Interesting. But the brain, eye, and heart theory didn’t pass the constancy test in my first marriage, I’m sad to say.

Then again, you never know. I like the idea of considering, given multiples of seven, that perhaps anything is possible. Believe me, I have mapped this out. I was married at 21 and divorced at 47. (Okay, so I’m a year or two off.) But everything did seem possible when I met The One, skipping along as I was toward my next seven-year cycle of renewal. The One and I had a lot in common: we made each other laugh, we sang lyrics from the Great American Songbook while cleaning up the kitchen after cooking together, and the attraction we felt toward one another left us in awe.

And then, two-and-a-half months into the relationship, it happened.

I did it. I’m the one who said it. After a hesitant sigh, he replied, as gently as he could, “I’m sorry. I’m just not there yet.”

Talk about your matzo balls. I could have opened a deli.

“Forget it,” I countered hastily. “I shouldn’t have said it. I understand what you’re saying/feeling/thinking.” (I was trying to fill in as many blanks as I could to cover myself.) “It’s all right.”

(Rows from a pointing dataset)
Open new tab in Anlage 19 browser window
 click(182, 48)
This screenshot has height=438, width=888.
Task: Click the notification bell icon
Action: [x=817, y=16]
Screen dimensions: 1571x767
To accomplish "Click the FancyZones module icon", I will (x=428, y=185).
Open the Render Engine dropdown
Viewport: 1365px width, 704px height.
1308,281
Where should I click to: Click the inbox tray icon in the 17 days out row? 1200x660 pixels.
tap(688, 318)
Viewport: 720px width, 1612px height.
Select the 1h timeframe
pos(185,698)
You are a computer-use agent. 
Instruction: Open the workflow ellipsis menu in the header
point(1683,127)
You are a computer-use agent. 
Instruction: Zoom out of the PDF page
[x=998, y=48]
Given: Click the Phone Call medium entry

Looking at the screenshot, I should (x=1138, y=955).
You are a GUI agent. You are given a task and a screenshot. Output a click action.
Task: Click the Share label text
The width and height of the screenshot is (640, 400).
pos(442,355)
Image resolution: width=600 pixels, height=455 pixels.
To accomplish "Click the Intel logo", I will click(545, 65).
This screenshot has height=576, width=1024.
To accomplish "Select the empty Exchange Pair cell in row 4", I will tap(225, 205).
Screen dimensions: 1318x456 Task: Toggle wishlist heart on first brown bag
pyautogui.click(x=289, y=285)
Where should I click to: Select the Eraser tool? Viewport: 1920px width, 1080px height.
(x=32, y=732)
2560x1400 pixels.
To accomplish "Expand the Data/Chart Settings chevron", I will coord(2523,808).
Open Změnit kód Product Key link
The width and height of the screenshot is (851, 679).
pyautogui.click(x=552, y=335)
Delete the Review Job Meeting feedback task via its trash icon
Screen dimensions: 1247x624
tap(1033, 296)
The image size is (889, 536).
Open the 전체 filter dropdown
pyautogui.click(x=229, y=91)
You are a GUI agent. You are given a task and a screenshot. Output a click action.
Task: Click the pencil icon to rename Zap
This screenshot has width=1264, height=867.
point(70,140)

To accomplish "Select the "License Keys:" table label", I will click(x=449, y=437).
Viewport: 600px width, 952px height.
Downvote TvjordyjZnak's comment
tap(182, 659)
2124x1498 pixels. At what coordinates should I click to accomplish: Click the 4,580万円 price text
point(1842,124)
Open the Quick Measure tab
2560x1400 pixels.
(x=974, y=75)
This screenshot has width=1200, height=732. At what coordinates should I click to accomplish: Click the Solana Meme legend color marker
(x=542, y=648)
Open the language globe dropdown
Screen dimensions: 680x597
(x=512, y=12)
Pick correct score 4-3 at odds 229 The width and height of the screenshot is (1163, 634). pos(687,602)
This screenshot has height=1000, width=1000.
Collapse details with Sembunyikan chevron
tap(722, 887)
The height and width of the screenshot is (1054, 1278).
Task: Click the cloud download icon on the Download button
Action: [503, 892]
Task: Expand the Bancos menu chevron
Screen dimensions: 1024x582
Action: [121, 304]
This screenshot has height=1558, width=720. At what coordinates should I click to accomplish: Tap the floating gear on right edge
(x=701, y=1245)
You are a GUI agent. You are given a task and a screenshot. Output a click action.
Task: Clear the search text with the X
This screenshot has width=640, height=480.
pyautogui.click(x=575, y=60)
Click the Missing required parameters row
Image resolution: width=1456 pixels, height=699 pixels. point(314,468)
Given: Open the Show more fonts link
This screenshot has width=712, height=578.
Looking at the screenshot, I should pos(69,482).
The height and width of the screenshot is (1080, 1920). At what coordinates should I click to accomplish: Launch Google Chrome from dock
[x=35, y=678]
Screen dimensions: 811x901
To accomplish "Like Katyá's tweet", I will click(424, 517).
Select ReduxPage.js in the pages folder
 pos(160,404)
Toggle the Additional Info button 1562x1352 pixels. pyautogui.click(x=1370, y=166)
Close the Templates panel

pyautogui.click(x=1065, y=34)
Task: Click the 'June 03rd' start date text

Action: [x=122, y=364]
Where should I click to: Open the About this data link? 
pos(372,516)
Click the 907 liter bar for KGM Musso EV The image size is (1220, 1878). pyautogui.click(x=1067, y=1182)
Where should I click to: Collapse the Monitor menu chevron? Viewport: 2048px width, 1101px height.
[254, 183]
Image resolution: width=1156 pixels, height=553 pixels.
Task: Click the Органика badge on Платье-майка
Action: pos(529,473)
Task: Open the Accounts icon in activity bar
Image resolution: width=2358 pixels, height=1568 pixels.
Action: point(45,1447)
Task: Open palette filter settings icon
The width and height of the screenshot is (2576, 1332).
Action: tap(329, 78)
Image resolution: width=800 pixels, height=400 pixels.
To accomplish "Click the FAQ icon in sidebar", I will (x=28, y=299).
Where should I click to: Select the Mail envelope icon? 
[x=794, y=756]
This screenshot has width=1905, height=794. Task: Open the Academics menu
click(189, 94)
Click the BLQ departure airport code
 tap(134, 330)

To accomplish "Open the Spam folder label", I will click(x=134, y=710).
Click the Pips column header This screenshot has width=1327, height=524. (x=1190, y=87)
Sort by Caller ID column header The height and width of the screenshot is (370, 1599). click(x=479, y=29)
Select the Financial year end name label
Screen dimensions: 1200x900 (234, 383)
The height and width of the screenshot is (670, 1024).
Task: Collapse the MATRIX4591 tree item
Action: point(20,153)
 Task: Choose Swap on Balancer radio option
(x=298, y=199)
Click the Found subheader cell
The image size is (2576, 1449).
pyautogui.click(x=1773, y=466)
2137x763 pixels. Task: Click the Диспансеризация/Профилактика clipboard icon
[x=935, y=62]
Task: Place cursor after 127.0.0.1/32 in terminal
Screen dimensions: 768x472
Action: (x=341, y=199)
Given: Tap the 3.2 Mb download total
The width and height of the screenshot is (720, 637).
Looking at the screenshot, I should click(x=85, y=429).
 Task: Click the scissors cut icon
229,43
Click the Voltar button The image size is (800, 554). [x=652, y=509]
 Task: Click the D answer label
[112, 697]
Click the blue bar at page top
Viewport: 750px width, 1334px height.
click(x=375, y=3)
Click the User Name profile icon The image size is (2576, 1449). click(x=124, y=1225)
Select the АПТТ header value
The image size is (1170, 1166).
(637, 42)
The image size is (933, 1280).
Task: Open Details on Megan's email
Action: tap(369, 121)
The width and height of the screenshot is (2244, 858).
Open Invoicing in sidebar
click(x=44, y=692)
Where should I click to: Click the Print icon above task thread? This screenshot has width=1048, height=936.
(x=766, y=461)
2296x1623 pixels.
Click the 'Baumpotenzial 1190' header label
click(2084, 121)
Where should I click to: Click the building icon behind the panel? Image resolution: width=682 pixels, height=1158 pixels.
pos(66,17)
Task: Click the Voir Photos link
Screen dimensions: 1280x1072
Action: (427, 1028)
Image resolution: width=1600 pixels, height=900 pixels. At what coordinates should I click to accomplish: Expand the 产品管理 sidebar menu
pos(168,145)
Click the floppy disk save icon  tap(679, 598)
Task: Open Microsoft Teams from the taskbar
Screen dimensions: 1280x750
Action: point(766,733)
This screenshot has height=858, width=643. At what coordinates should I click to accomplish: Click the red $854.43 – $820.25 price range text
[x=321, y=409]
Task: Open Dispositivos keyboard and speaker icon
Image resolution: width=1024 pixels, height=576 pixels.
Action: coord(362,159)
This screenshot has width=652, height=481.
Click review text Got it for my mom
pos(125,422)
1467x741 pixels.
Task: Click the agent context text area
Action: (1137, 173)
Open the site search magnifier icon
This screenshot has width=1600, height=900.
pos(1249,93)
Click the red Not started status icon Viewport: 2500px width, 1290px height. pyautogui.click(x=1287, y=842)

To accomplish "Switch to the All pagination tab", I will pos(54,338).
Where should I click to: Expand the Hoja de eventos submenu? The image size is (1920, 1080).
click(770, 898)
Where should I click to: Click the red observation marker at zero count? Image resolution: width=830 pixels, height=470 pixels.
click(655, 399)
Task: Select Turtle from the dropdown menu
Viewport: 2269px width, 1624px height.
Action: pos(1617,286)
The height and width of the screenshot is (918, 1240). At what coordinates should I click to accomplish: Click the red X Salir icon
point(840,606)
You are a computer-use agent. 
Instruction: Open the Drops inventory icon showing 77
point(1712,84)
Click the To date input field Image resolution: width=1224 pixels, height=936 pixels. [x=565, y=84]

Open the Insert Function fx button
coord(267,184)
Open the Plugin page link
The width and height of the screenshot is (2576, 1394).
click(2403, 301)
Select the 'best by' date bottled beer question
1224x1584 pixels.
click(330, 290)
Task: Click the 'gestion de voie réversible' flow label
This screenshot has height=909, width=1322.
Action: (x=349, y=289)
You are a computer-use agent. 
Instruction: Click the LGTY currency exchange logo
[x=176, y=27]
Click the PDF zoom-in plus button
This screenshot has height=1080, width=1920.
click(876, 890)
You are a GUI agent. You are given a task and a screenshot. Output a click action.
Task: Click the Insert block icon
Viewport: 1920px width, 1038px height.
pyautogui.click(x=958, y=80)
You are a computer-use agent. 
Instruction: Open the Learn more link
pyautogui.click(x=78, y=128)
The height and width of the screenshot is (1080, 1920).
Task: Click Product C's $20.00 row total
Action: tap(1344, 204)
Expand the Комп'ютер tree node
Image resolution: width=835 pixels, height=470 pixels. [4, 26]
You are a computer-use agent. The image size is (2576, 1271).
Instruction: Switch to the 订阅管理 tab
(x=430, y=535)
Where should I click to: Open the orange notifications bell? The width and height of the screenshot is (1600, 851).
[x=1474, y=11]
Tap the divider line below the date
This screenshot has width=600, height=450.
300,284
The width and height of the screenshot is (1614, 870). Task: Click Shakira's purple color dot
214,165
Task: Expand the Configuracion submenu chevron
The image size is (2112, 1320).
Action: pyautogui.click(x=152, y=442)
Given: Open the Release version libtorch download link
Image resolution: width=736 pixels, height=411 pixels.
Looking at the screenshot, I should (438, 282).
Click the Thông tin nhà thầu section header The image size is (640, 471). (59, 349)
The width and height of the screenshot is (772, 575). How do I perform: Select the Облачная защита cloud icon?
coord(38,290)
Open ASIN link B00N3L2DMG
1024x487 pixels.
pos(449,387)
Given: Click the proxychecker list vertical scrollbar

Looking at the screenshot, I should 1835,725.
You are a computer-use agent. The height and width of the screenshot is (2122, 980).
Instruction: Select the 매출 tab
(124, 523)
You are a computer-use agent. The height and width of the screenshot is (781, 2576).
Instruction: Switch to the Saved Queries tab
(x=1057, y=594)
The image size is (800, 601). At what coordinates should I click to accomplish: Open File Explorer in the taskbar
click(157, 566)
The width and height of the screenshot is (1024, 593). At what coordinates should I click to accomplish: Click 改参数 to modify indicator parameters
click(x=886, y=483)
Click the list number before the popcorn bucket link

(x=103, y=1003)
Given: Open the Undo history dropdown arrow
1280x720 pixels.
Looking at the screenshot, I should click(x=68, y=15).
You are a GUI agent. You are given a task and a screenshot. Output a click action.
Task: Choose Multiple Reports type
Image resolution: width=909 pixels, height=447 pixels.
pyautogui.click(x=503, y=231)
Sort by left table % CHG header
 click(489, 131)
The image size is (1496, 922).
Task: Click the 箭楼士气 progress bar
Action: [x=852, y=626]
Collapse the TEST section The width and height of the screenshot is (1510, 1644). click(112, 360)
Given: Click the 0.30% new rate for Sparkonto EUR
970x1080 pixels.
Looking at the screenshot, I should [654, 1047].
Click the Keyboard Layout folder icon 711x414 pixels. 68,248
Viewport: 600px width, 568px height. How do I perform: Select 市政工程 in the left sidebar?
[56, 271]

● **Given exercise 1**:
Echo the part of the essay that opens with the words containing "Interesting. But the" and closes with "left us in awe.".
● **Given exercise 2**:
List the things the essay says the narrator and The One had in common.
These rows have no connection to the essay.

● **Full solution 1**:
Interesting. But the brain, eye, and heart theory didn’t pass the constancy test in my first marriage, I’m sad to say.

Then again, you never know. I like the idea of considering, given multiples of seven, that perhaps anything is possible. Believe me, I have mapped this out. I was married at 21 and divorced at 47. (Okay, so I’m a year or two off.) But everything did seem possible when I met The One, skipping along as I was toward my next seven-year cycle of renewal. The One and I had a lot in common: we made each other laugh, we sang lyrics from the Great American Songbook while cleaning up the kitchen after cooking together, and the attraction we felt toward one another left us in awe.

● **Full solution 2**:
- They made each other laugh.
- They sang lyrics from the Great American Songbook while cleaning up the kitchen after cooking together.
- The attraction they felt toward one another left them in awe.